*Work instructions*
Extend the blog post about the hospital's "Shylock" malpractice defense, picking up right after its final sentence.

Saturday, August 25, 2012

Hospital Malpractice Defense: No Justice For "Shylock"

At Healthcare Renewal we write about leadership and governance in health care that threaten the core values of medicine.

How about governance that doesn't just threaten, but nukes those values?

What would you think of a hospital that:

(1)  Commits an error in the medical care of a doctor's mother, not giving her a critical heart medication, that leads to her severe injury and death, to the point where even Medicare reports the care did not meet accepted professional standards due to medication reconciliation failure and caused the harms, and then:

(2)  Tells the Court that the resulting lawsuit is a  "vendetta" by the doctor who "didn't tell the hospital about the heart medicine" to get even with the hospital (implying he was attempting matricide) for not hiring him a few years prior into an EMR role?

It's quite an offensive tactic, one that invokes the offensive, vindictive stereotype from Shakespeare's "Merchant of Venice."

I would put a number (3) in:  that the hospital had the medicine (started by the hospital's own heart specialist) in their electronic and paper records over the course of multiple ED visits and admissions dating back from two weeks prior to as far back as a decade, and that the doctor and the mother herself, not being a dog being taken to the veterinarian, told the emergency room staff about the medicine, but it's really not relevant to the issue at hand.


Shylock, an offensive caricature

Like I wrote, not just threatening medicine's core values, but nuking them.  The people making this claim are sick, poster examples of the worst of healthcare we write about at this blog.

*Raw data*
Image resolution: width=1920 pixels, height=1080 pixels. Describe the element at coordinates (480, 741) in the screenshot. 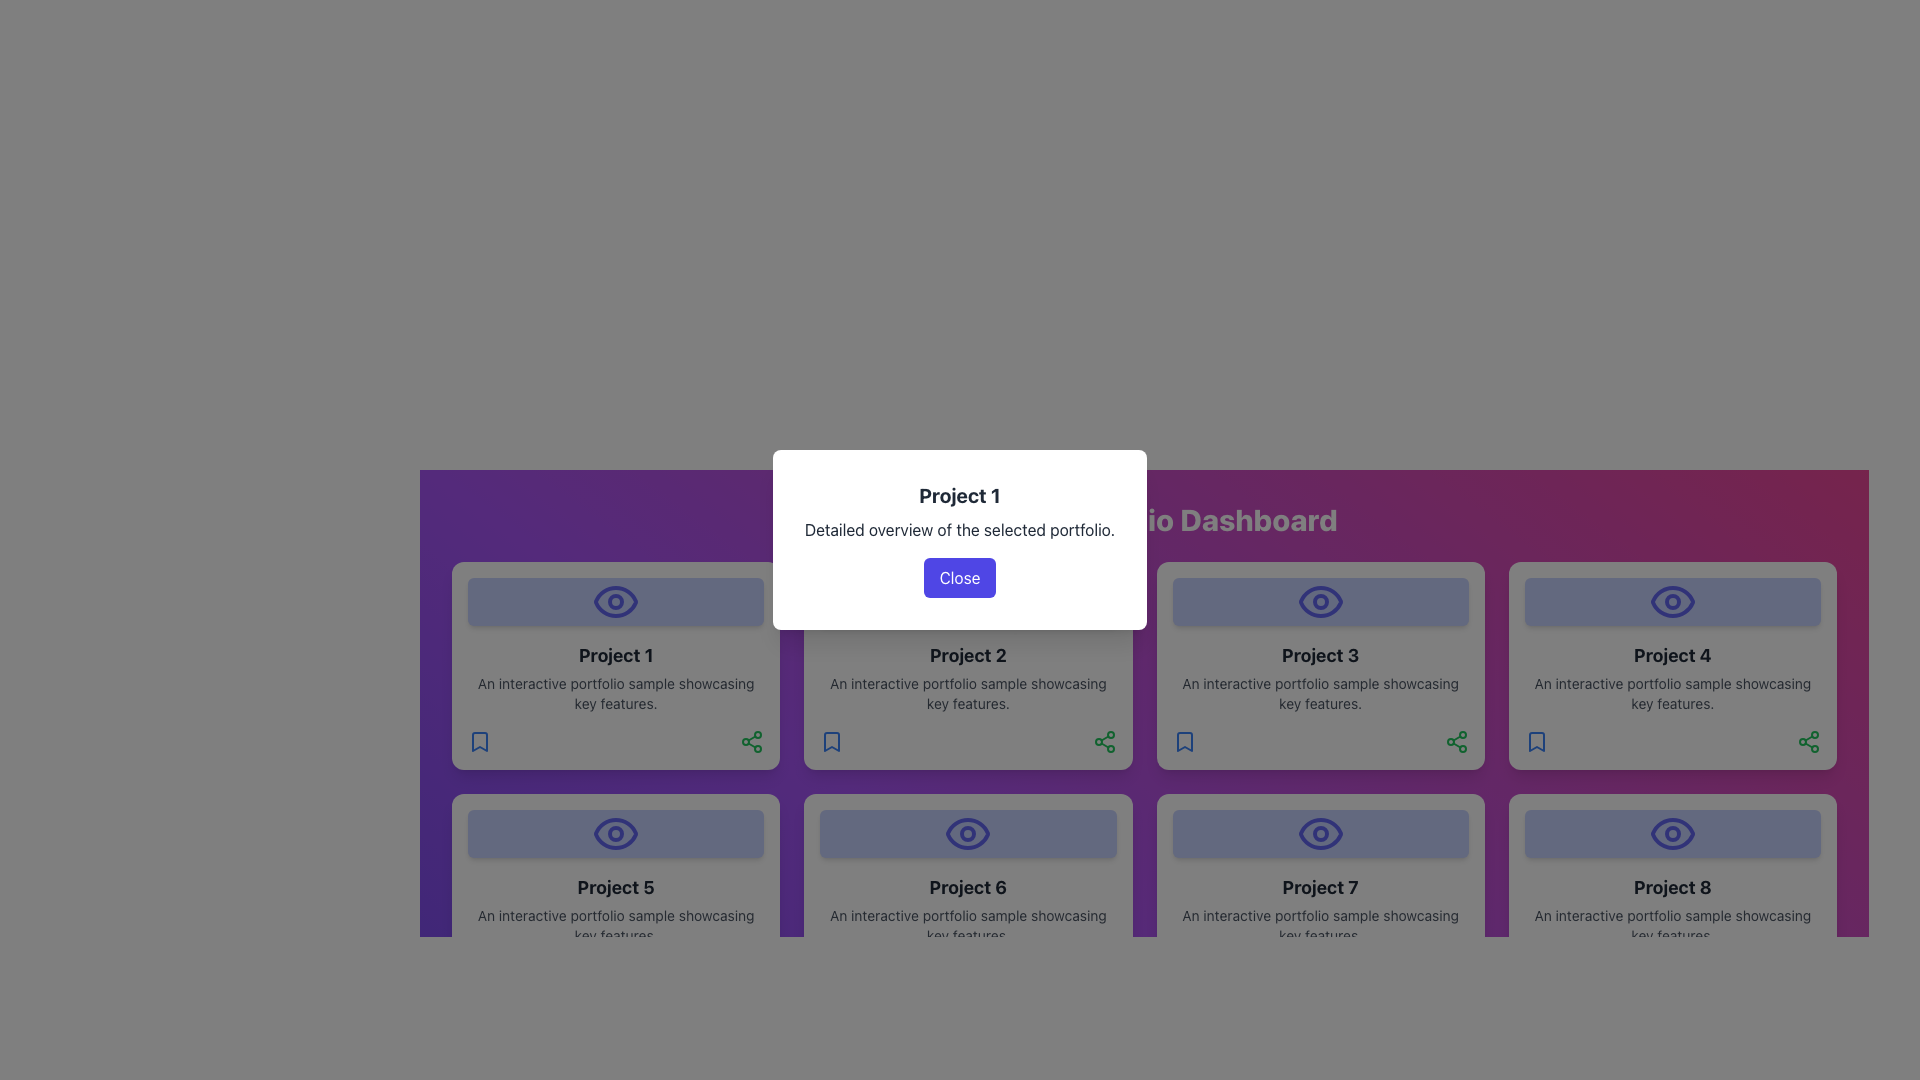

I see `the bookmark icon resembling an open book with a ribbon, located at the bottom-left of the 'Project 1' card` at that location.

*Exercise result*
Who needs core values?

They're also not very smart. The judge overseeing the case deals with a lot of cases involving petty criminals, and I suspect can pretty well figure out when people, including doctors being sued for malpractice and their lawyers, are trying to bamboozle him with tall tales.  I suspect he's pretty disgusted about now.

-- SS

2 comments:

Anonymous said...

We all know that hospitals' leaders love to blame the doctors and users of its electronic medical record and ordering systems for anything that goes wrong.

Have you ever heard a hospital administrator decalre that the EMR caused patient injury or death?

They are never aware of patient care being adversely affected by the EMR.

InformaticsMD said...

Anonymous August 26, 2012 9:28:00 AM EDT writes:

We all know that hospitals' leaders love to blame the doctors and users of its electronic medical record and ordering systems for anything that goes wrong.

With the increasing amount of literature from the most credible organizations on bad IT, they will be finding the "blame-the-user" excuse is rapidly running out of steam.